A developing fetus in its second trimester of life is changing at an extraordinarily rapid pace––bones are beginning to form, it’s slowly able to hear and swallow, and a functional gastrointestinal tract is taking shape. Around this time, the fetus is also preparing for its ultimate challenge: surviving life outside the womb.
Classically, it’s believed that newborns only have protective barriers (skin and mucosal linings), their innate immune systems, and a smattering of antibodies passed on from their mothers to protect them from the barrage of environmental microbial threats.
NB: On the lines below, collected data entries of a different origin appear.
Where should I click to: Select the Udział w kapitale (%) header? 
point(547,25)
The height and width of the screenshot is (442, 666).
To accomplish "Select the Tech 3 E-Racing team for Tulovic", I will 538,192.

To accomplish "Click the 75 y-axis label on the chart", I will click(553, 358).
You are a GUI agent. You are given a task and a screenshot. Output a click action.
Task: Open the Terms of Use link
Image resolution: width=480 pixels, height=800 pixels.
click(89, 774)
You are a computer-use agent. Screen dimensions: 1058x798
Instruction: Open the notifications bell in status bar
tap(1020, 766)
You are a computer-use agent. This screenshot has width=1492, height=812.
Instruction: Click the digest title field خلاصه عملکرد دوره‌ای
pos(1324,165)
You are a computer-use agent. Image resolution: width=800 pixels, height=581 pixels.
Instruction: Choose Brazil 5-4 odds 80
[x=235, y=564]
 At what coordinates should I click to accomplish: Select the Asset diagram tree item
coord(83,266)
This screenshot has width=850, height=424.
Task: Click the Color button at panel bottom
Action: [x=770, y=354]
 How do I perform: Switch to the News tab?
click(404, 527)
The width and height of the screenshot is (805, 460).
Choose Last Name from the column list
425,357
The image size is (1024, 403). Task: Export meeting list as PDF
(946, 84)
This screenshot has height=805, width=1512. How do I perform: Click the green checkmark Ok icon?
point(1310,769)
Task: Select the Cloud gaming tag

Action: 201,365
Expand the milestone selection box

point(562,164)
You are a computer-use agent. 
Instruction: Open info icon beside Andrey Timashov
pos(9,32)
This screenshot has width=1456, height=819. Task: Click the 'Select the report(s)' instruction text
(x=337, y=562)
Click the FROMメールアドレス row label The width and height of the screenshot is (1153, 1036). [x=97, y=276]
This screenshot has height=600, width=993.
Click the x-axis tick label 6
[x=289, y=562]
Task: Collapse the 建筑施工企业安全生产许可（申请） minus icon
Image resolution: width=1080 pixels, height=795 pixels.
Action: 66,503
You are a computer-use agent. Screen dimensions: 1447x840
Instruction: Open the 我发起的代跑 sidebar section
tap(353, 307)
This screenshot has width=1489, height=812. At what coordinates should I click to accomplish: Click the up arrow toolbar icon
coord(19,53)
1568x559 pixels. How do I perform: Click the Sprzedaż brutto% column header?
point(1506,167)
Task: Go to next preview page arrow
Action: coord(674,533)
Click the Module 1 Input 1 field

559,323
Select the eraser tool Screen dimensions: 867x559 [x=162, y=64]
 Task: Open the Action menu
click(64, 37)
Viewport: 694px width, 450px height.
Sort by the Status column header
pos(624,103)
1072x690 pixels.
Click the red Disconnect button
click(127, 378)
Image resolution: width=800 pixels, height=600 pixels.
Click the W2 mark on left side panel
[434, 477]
However, a new study has revealed that the immune systems of developing fetuses are much more complex and diverse than previously thought, thanks to a network of resident bacteria.
In a study published in the high-impact journal Cell, a team of immunologists analyzed tissue samples collected from the gut, skin, lung, thymus, spleen, and placentas of human fetuses. Using a 16S rRNA gene sequencing approach, the scientists unexpectedly found evidence of several live bacterial strains living within the tissues. These included many types of microbes known to colonize the adult gut, such as Gardnerella, Lactobacillus, and Staphylococcus.
The team then visualized the bacteria in fetal tissues using a combination of electron microscopy and RNA-in situ hybridization techniques, showing that bacteria resided in specific regions within the fetal intestinal lumen.
Most notably, data from the study revealed that these fetal-isolated bacterial strains could induce memory T cell activation and the proliferation of lymph-node T cells. These represent core processes involved in the priming of the fetal immune system before birth.
The study provides the first evidence that human fetal organs house an ecosystem of microorganisms that play a central role in the developing immune system, with potential implications on life-long immunity.